Deze plannen worden door Atos-aandeelhouders niet gewaardeerd en uiteindelijk ketst de deal af omdat DXC het voorstel afwijst.

Volgens boze beleggers zou het Franse bedrijf zich moeten richten op andere activiteiten om de blootstelling aan traditionele IT-diensten juist te verminderen. Dat deed concurrent Capgemini bijvoorbeeld wel toen het in 2020 vijf miljard euro betaalde voor het Franse Altran, een consultancybedrijf op het gebied van engineering, digitale transformatie, en technologische innovatie.

Les 4: Hoge schulden maken kwetsbaar
De diverse overnames van Atos zijn voor een deel met schuld gefinancierd. De brutoschuld liep daardoor op tot 4,7 miljard euro (exclusief leaseverplichtingen) in 2023. Atos moet eind volgend jaar al 1,5 miljard euro van die schuld aflossen. Dat bedrag is anderhalf keer zo groot als het bedrijfsresultaat (EBITDA) over het afgelopen jaar.

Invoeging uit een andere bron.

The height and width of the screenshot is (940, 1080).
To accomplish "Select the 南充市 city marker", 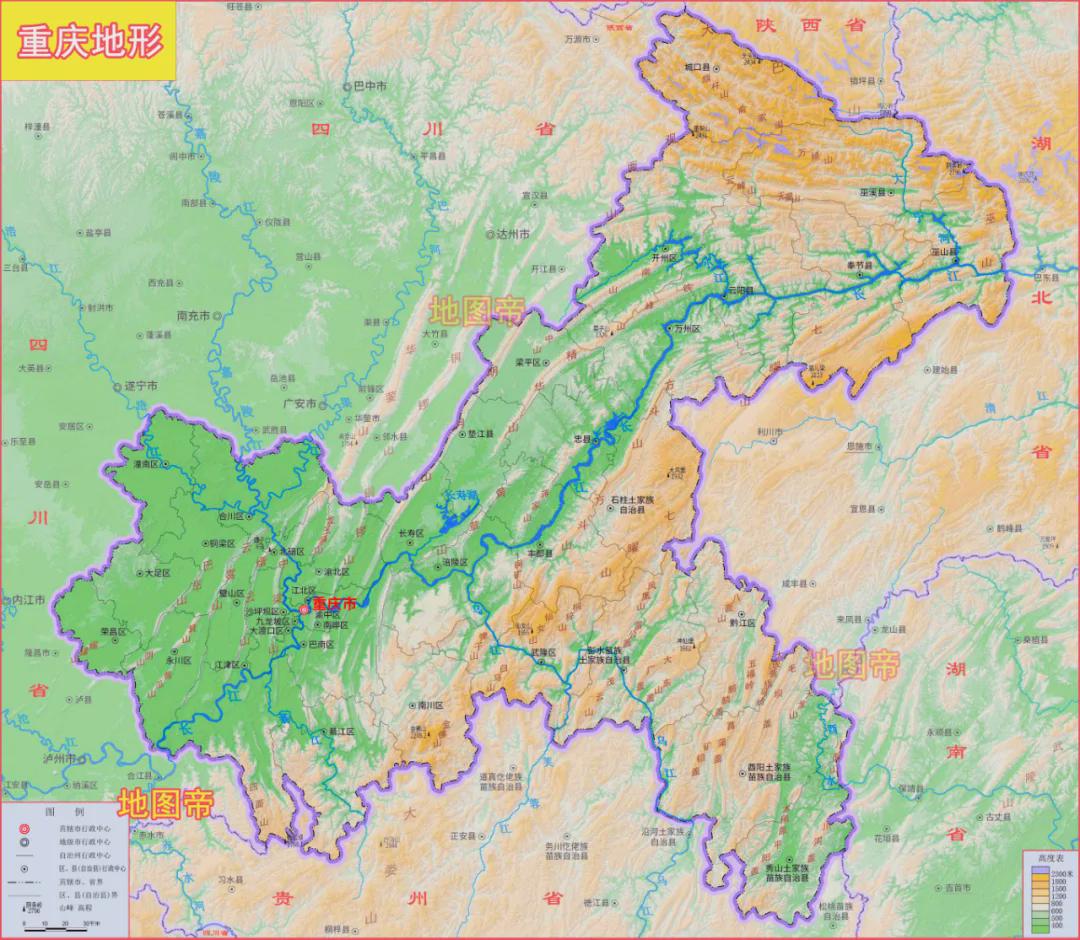I will [217, 315].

Door teruglopende EBITDA beginnen schulden steeds meer te knellen

Bron: Bloomberg. Bedragen in miljarden euro’s.

Om deze schulden af te kunnen betalen, probeerde Atos een nieuwe eigenaar te vinden voor de traditionele IT-activiteiten (Tech Foundations). Het afgelopen jaar werden gesprekken gevoerd met EP Equity Investment, de investeringsmaatschappij van de Tsjechische miljardair Daniel Kretinsky (zie kader).

In augustus 2023 meldde Atos dat Kretinsky 2 miljard euro zou willen betalen voor Tech Foundations (waarvan 1,9 miljard voor de bestaande schulden). Onderdeel van die deal was ook dat de Tsjech een belang van 7,5 procent in Eviden zou krijgen. Eind februari bleek dat de partijen geen overeenstemming konden bereiken over de prijs en andere voorwaarden van een deal.

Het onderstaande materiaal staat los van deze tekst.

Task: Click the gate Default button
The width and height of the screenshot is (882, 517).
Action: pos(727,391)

Tegelijkertijd liepen er lange tijd onderhandelingen met Airbus over een minderheidsbelang in Eviden. Maar de activistische Airbus-aandeelhouder Chris Hohn van TCI Fund Management zag daar geen heil in. Ook latere gesprekken met de vliegtuigbouwer over een overname van alleen de Atos-tak BDS (Big Data & Security) zijn eerder deze maand gestrand. Airbus leek aanvankelijk bereid 1,5 tot 1,8 miljard euro te betalen, maar besloot na boekenonderzoek toch af te haken.

Door het afketsen van deze mogelijke deals kan Atos enkel nog hopen op een herkapitalisatie in juli dit jaar. Het IT-bedrijf wil hierover op 8 april een voorstel doen aan alle schuldeisers. Hoe dit voorstel er ook uit komt te zien, de kans lijkt bijna nul dat kapitaalverschaffers hier zonder kleerscheuren uitkomen.

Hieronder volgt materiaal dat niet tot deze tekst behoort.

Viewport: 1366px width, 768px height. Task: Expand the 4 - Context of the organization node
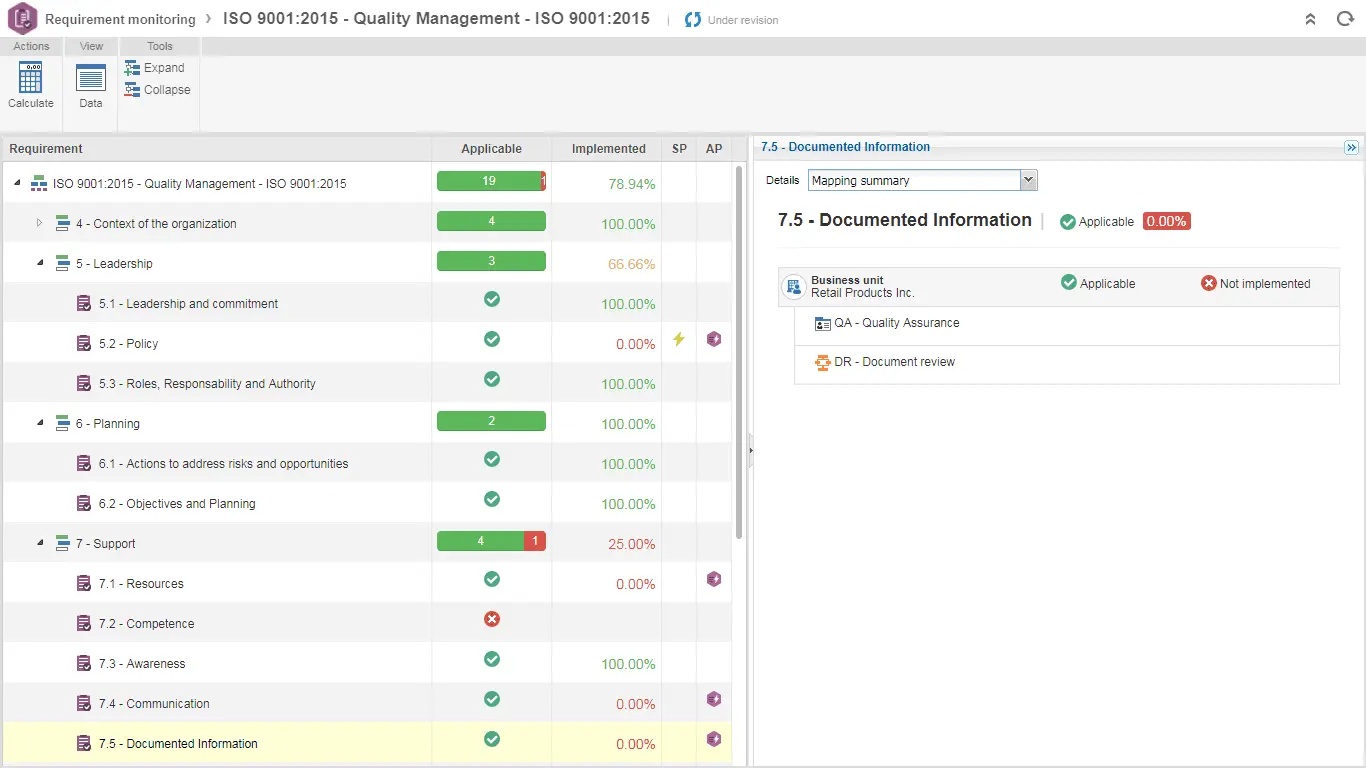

 Tsjechische belegger heeft voorliefde voor politiek gevoelige beursfondsen

In het dossier Atos speelt de miljardair Daniel Kretinsky een sleutelrol. Het private-equityhuis van de Tsjech, EP Equity Investment, zou circa 2 miljard euro willen betalen voor de traditionele IT-activiteiten (Tech Foundations) en een minderheidsbelang van 7,5 procent in het onderdeel Eviden.

Vooral dat laatste viel niet in goede aarde bij Franse politici, die vreesden dat Kretinsky via het belang in Eviden toegang zou krijgen tot Franse nucleaire geheimen. Atos beheert via Eviden onder meer het communicatiesysteem van het Franse leger. Liever een nationalisatie dan een verkoop, zo was het geluid uit de politiek.

Kretinsky lijkt een voorkeur te hebben voor laag gewaardeerde bedrijven die worstelen met probleemdossiers. Zijn belang in het Britse postbedrijf Royal Mail was in het Verenigd Koninkrijk aanleiding voor een onderzoek naar zijn verleden. De Tsjech werd steenrijk met de handel in steenkool en gas in Oost-Europa. Heeft hij banden met de Russische president Vladimir Poetin, zo vroegen de Britten zich bijvoorbeeld af? Maar het onderzoek leverde niets op.

In Nederland kennen we Kretinsky vooral als de grootaandeelhouder (net geen 30 procent van de aandelen) van PostNL. Naar zijn precieze motieven blijft het gissen. Een overnamepoging lijkt kansloos. Toen Bpost het Nederlandse post- en pakkettenbedrijf wilde overnemen, stak politiek Den Haag daar een stokje voor. Het maakt de geruchten over een fusie tussen PostNL en Royal Mail, waar de Tsjech dus ook een belang in heeft, onwaarschijnlijk.